» What you have to do
Return every record exactly as it appears. Leave nothing out.

Stored data
________________________________________
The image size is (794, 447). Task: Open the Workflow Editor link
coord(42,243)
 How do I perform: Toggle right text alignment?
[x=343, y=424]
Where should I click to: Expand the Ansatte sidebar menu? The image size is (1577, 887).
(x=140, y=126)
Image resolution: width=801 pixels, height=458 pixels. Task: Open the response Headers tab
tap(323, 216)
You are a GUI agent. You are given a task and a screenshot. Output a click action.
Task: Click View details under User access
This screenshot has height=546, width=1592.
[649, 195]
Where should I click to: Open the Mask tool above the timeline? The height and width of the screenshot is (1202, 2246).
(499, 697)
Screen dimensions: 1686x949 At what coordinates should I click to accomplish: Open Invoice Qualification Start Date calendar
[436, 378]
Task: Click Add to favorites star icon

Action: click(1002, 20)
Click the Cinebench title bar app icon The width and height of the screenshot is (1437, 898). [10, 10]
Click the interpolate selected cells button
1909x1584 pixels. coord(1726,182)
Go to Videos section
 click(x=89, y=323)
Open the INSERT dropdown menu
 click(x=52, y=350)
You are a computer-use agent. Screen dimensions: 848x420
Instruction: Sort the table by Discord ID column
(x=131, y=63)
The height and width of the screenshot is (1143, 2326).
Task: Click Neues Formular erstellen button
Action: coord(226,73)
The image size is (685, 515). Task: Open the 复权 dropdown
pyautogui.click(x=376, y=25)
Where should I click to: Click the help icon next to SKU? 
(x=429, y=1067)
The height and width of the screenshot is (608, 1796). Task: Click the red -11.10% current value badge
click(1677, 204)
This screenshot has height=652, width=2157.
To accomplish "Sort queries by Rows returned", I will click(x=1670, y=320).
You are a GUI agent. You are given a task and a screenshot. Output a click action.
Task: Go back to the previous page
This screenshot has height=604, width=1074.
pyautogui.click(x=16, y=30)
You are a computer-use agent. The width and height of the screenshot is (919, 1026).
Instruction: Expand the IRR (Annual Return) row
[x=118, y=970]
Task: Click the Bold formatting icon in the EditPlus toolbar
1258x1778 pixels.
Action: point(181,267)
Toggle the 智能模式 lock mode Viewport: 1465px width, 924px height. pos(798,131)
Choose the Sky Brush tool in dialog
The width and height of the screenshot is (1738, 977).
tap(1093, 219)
________________________________________
» Answer below
The image size is (794, 447). Task: Open the Workflow Editor link
coord(42,243)
 How do I perform: Toggle right text alignment?
[x=343, y=424]
Where should I click to: Expand the Ansatte sidebar menu? The image size is (1577, 887).
(x=140, y=126)
Image resolution: width=801 pixels, height=458 pixels. Task: Open the response Headers tab
tap(323, 216)
You are a GUI agent. You are given a task and a screenshot. Output a click action.
Task: Click View details under User access
This screenshot has height=546, width=1592.
[649, 195]
Where should I click to: Open the Mask tool above the timeline? The height and width of the screenshot is (1202, 2246).
(499, 697)
Screen dimensions: 1686x949 At what coordinates should I click to accomplish: Open Invoice Qualification Start Date calendar
[436, 378]
Task: Click Add to favorites star icon

Action: click(1002, 20)
Click the Cinebench title bar app icon The width and height of the screenshot is (1437, 898). [10, 10]
Click the interpolate selected cells button
1909x1584 pixels. coord(1726,182)
Go to Videos section
 click(x=89, y=323)
Open the INSERT dropdown menu
 click(x=52, y=350)
You are a computer-use agent. Screen dimensions: 848x420
Instruction: Sort the table by Discord ID column
(x=131, y=63)
The height and width of the screenshot is (1143, 2326).
Task: Click Neues Formular erstellen button
Action: coord(226,73)
The image size is (685, 515). Task: Open the 复权 dropdown
pyautogui.click(x=376, y=25)
Where should I click to: Click the help icon next to SKU? 
(x=429, y=1067)
The height and width of the screenshot is (608, 1796). Task: Click the red -11.10% current value badge
click(1677, 204)
This screenshot has height=652, width=2157.
To accomplish "Sort queries by Rows returned", I will click(x=1670, y=320).
You are a GUI agent. You are given a task and a screenshot. Output a click action.
Task: Go back to the previous page
This screenshot has height=604, width=1074.
pyautogui.click(x=16, y=30)
You are a computer-use agent. The width and height of the screenshot is (919, 1026).
Instruction: Expand the IRR (Annual Return) row
[x=118, y=970]
Task: Click the Bold formatting icon in the EditPlus toolbar
1258x1778 pixels.
Action: point(181,267)
Toggle the 智能模式 lock mode Viewport: 1465px width, 924px height. pos(798,131)
Choose the Sky Brush tool in dialog
The width and height of the screenshot is (1738, 977).
tap(1093, 219)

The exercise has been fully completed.